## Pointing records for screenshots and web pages
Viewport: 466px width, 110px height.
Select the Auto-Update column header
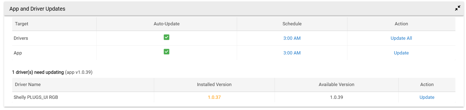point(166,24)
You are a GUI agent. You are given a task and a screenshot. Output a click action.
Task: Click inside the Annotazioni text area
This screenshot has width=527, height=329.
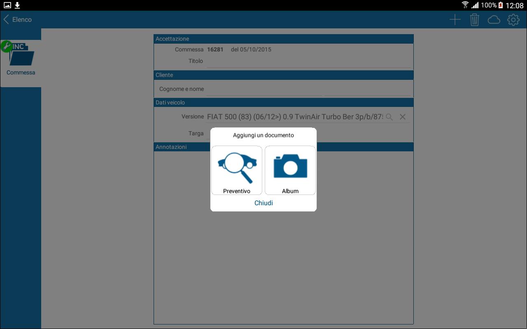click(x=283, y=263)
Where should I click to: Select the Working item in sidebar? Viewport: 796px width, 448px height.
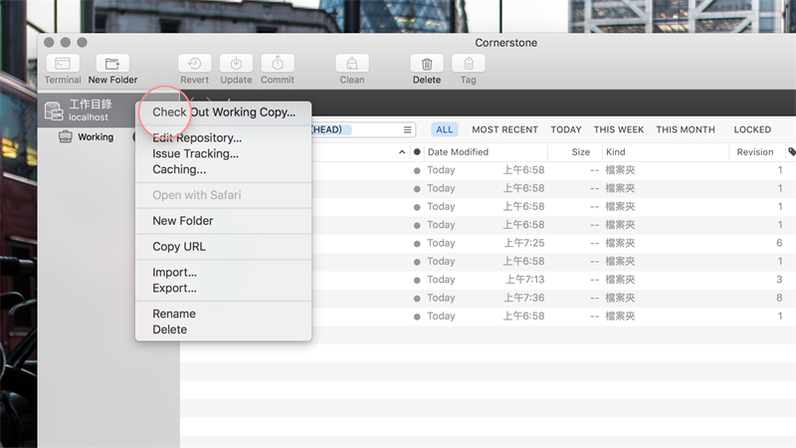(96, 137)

## PROBLEM
Reproduce every line from the one containing "You are a GUI" through the end of the items, inclusive, with the requests included, and rescale the coordinates in the answers by multiplying each by 1.25 and rounding to whole numbers, with halves rounded up. Leave the pictures out of your answer.

## SOLUTION TO THE EXERCISE
You are a GUI agent. You are given a task and a screenshot. Output a click action.
Task: Click inside the Annotazioni text area
This screenshot has width=527, height=329.
click(x=354, y=329)
Where should I click to: Select the Working item in sidebar? Viewport: 796px width, 448px height.
(120, 171)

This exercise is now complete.